6. Rest the dough for a minimum of 30 minutes (or it’ll happily rest for a few hours longer). Room temperature is OK for an hour or just pop it in the fridge.
7. If you want striped pasta, cut off a piece of the dough, about the size of a small ping pong ball and in a baggie, add a few drops of beet juice, smoosh it around in the baggie until incorporated.
8. While the dough rests, prepare the ricotta filling. In a baggie, dump a cup of fresh ricotta, a good pinch of salt and pepper and the grated cheese.
9. Saute the bacon or pancetta until crispy, remove from pan to drain on paper towels. Wipe out excess oil and saute mushrooms in same pan until they’re golden and smell beautifully nutty. Add bacon back to pan but remove from the heat until needed later.
10. Roll out the pasta, I do a few passes on the widest setting, folding and turning the pasta and then keep going until you can just see through the pasta sheets (setting 6 on my Kitchen-Aid). If you want striped pasta, roll out the dyed pasta until very thin, slice long strips, place on the regular pasta when it’s one setting away from being done, press lightly to stick and then do the final roll.
11. Put a large pan of water on to boil.
12. Cut the pasta into 4 inch squares, lay on plastic wrap and cover with a damp kitchen cloth to prevent drying out.
13. Cut the corner off your bag of ricotta mixture and pipe a yolk-sized circle on the bottom pasta sheets. Plop an egg yolk into the well.

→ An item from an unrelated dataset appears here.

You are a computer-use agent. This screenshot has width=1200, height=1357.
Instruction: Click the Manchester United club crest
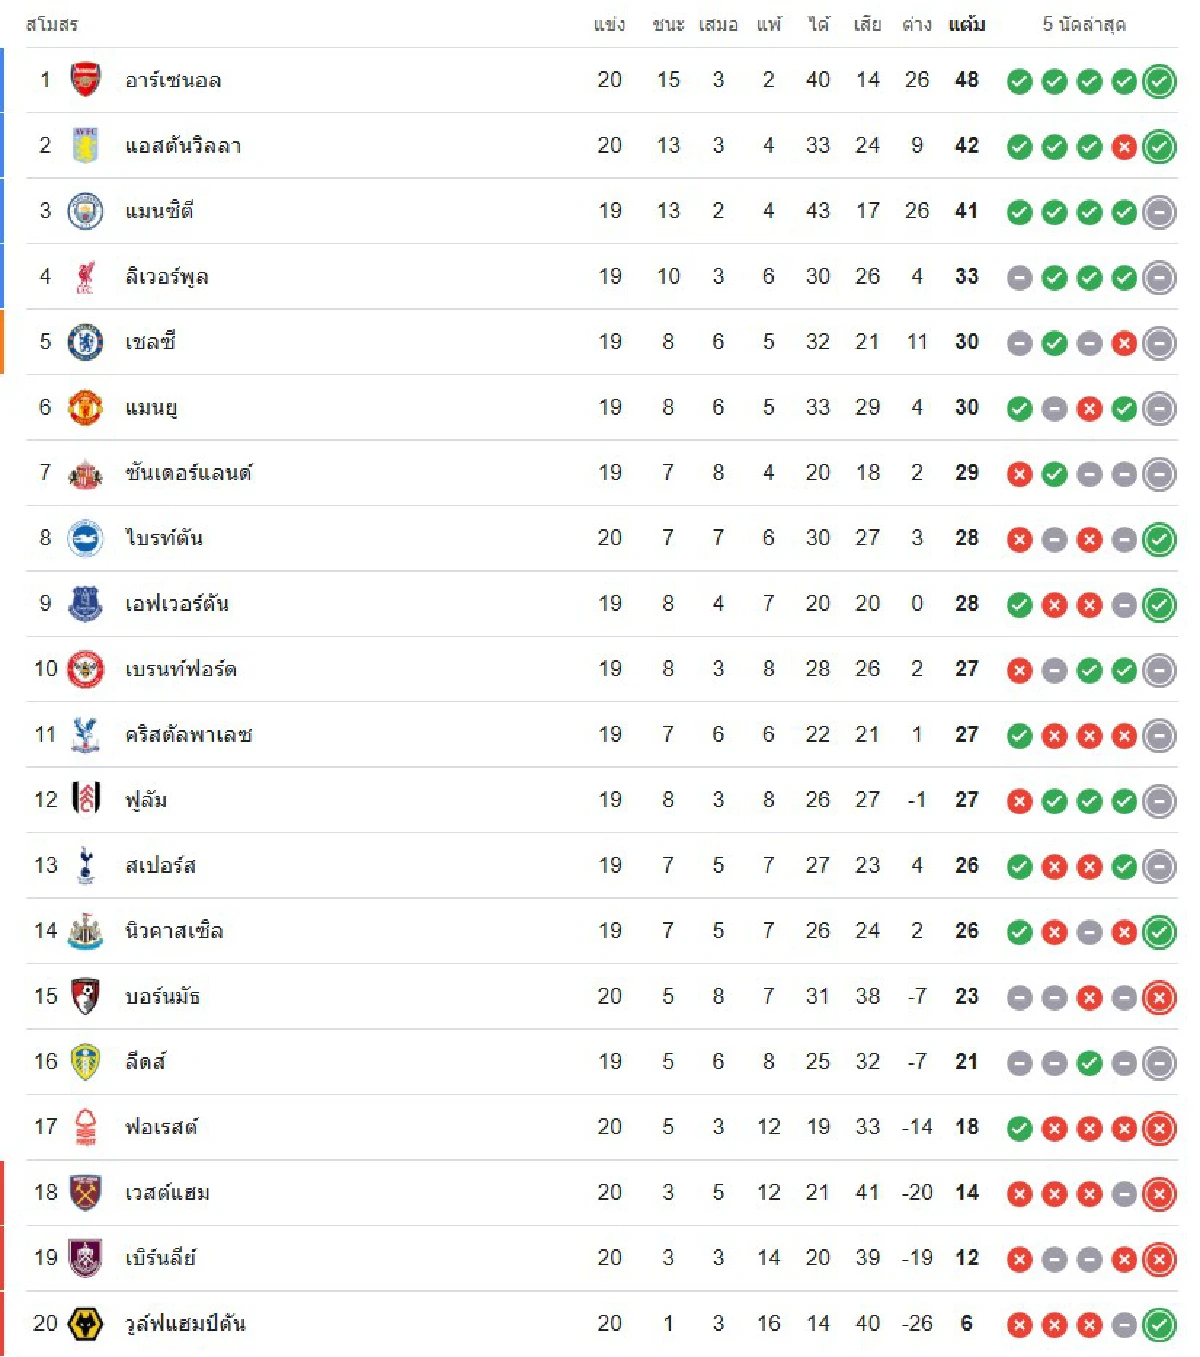coord(85,408)
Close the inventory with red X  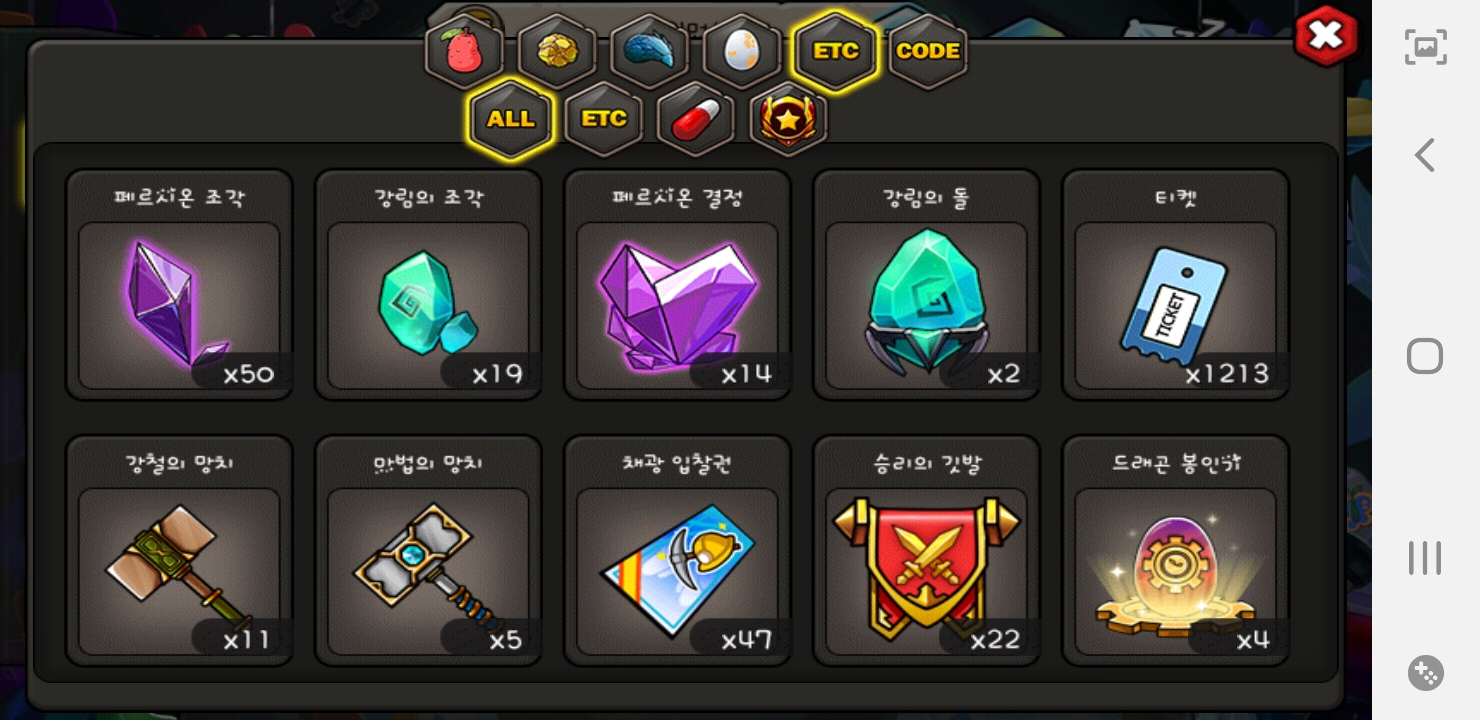click(x=1326, y=36)
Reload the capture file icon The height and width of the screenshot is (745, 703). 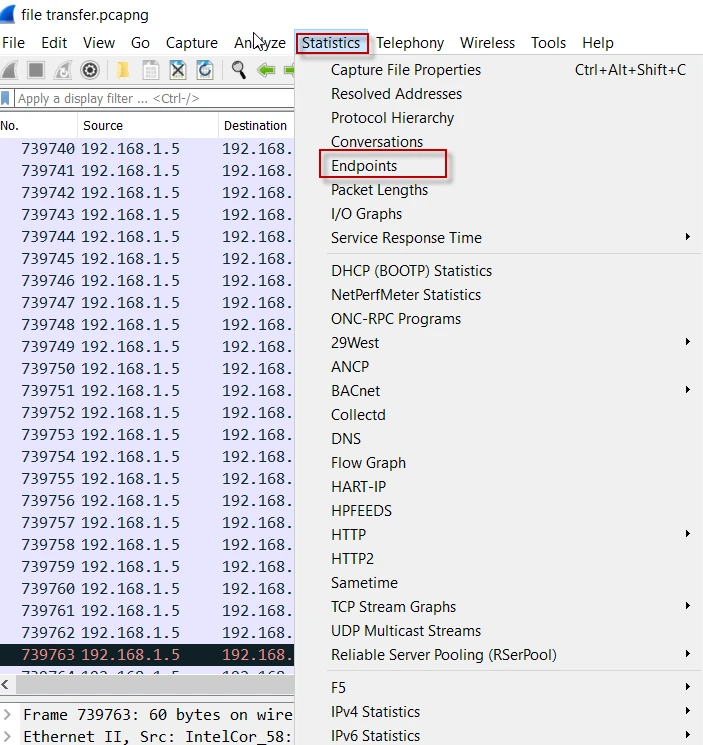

14. Use a pastry brush to brush a little water around the ricotta (this acts as glue to stick the top piece of pasta down). Add the top piece (striped side out if using) and press down gently but firmly to stick together and push out any air bubbles. Trim the side or use any ravioli cutter you happen to have
15. Put the bacon/mushroom/butter mixture back on the heat to warm through.
16. Cook the ravioli in the boiling water for 90 seconds, remove gently with a slotted spoon, drain and add to mushroom/bacon pan for 20 seconds to toss in butter, add a squeeze of fresh lemon juice.
17. To serve, add mushrooms and bacon to plate, top with a raviolo and crispy sage leaves.
Serve with a chilled glass of a crisp Sauvignon Blanc or Champagne to cut through the richness of the egg yolk. Break the pasta with your fork and watch the perfect yolk spill out onto the plate. Warm baguette slices work perfectly to mop up the yolk!